Aging at Home, Part 1: Home May Be Where the Technology Is
Medicare started off the year putting into action a program to encourage more doctors to discuss end-of-life and advance care plans with patients. While the details tend to focus on the hard choices on the far side of those arrangements, new and near-future technologies could preserve life's simple pleasures on their front end.
End-of-life conversations are meant to cover more than the final days or weeks when many, or even all, of an individual's needs have to be fulfilled by others, often in an institutional setting.
There's a growing movement to include in those discussions options for the elderly and infirm to "age in place." For those looking to spend as much time as possible in their familiar home surroundings, technology has been playing an increasingly important role.
For example, tech tools can preserve familial bonds remotely, while ensuring that specialized care is a call or click away.
For those who are open to considering them, new technologies can be a critical component of end-of-life discussions, suggested Perry Price, CEO of Revation Systems.
"Including these ideas into end-of-life conversations is critical for understanding the desires of a loved one," he told TechNewsWorld. "It is important to know the preferences of how they want their assets or living environments to be either prolonged or changed."
Living environments can play an important role not only in an individual's sense of comfort and well being, but also in life expectancy.
Social isolation can have an adverse impact on health, for example, and it has been associated with an increased likelihood of premature death, noted Jeff Krueger, CEO of SAFE HOMECARE.
"Thus, while technology provides very important tools to support the care needs of the aging baby boomer population, all stakeholders who are impacted -- the senior and the support family -- are well served by an integrated care plan availing the senior of technology advances and, critically, personal one-on-one interactive caregiver resources," he told TechNewsWorld.
While senior citizens may long for simpler times, many of them aren't letting nostalgia be a roadblock to the information super highway and all of the smart things connected to it.
About 85 percent of respondents aged 50 years and older said in a recent Basksurvey that technology was helping them live in their homes longer than they otherwise might be able to.
"The vast majority of seniors and boomers in their homes -- people over 50 -- are using technology to stay connected to their families," Bask CEO Jim Dunn told TechNewsWorld.
Technology was credited with helping about 68 percent of senior survey participants stay in contact with family members they weren't able to visit in person, the company found.
"So we looked at some different technologies," Dunn said. "One of the fastest-growing trends for the 50-plus group is the adoption of mobile, smart mobile."
With regular operating system upgrades and the changes they bring, the adoption of mobile devices has introduced it own set of anxieties and frustrations for seniors.
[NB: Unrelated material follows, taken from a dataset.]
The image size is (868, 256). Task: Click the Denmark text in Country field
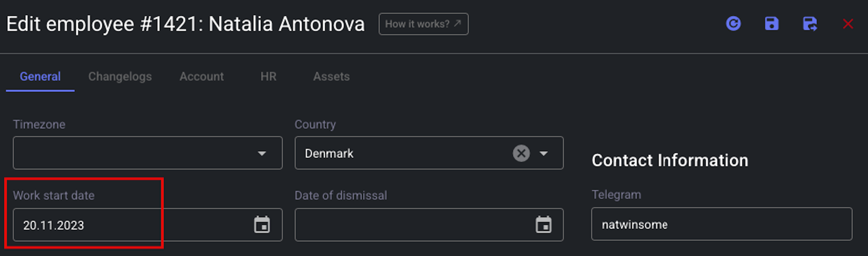[329, 153]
About 81 percent of the Bask survey's respondents indicated that they would use technology more often if they had someone to assist them.
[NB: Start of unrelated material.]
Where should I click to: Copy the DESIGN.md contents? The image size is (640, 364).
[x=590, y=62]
"Learning how to use technology properly and securely is a scary prospect for a lot of people who see technology coming at them at an increasingly fast pace," Dunn said.
While companies like Bask work out front with elderly on hardware and software, there are massive investments being poured into technology in the field of home health and the healthcare industry at large, noted Jim McGregor, principal analyst at Tirias Research.
"We can pretty much monitor people in real time these days, which is great," he told TechNewsWorld. "It helps not only understand what going on with them -- but provides a lot of early warning analysis."
If there are irregularities with heart rate or worrying drops in blood sugar, for example, monitoring systems can notify the individual as well as family members and healthcare professionals.
"The biggest challenge, though, is overcoming the daily activities -- the food preparation, the house maintenance," McGregor said. "It's all of that. Sometimes the manual stuff is really the most difficult part of it."
However, a lot of traditional developers of medical systems, such as GE, have been putting boatloads into other approaches to using technology to transform healthcare, McGregor noted.
"One, it offsets a lot of health costs," he said. "And two, this is a huge growth industry, especially as populations age in the U.S., and in Japan and other industrialized nations. There's a tremendous amount of money being put into this."
Efforts to improve home healthcare with technology, and breakthroughs in artificial intelligence will transform society, according to McGregor.
"When you think about it -- if you could take every PET scan, every X-Ray, every MRI, and the diagnosis of whether they were correct or incorrect -- you can create platforms that can actually do analysis of all these scans better than any radiologist on the planet -- and they're working on this."
This points to an automated healthcare future.
"Predictably, technology is playing an ever-increasing role in assisting seniors to age with grace and dignity in the comfort and familiarity of their own homes, particularly with respect to direct health issues and concerns," said SAFE HOMECARE's Krueger.
Yet with all of the powerful new tools, there is still no substitute for the personal attention of a licensed caregiver for seniors who require assistance with daily living, he pointed out.
"The care of a smiling, personable, energetic and interactive caregiver with whom a senior develops a warm and meaningful connection is not only gratifying," Krueger remarked, but also "has a positive impact on the health of the senior."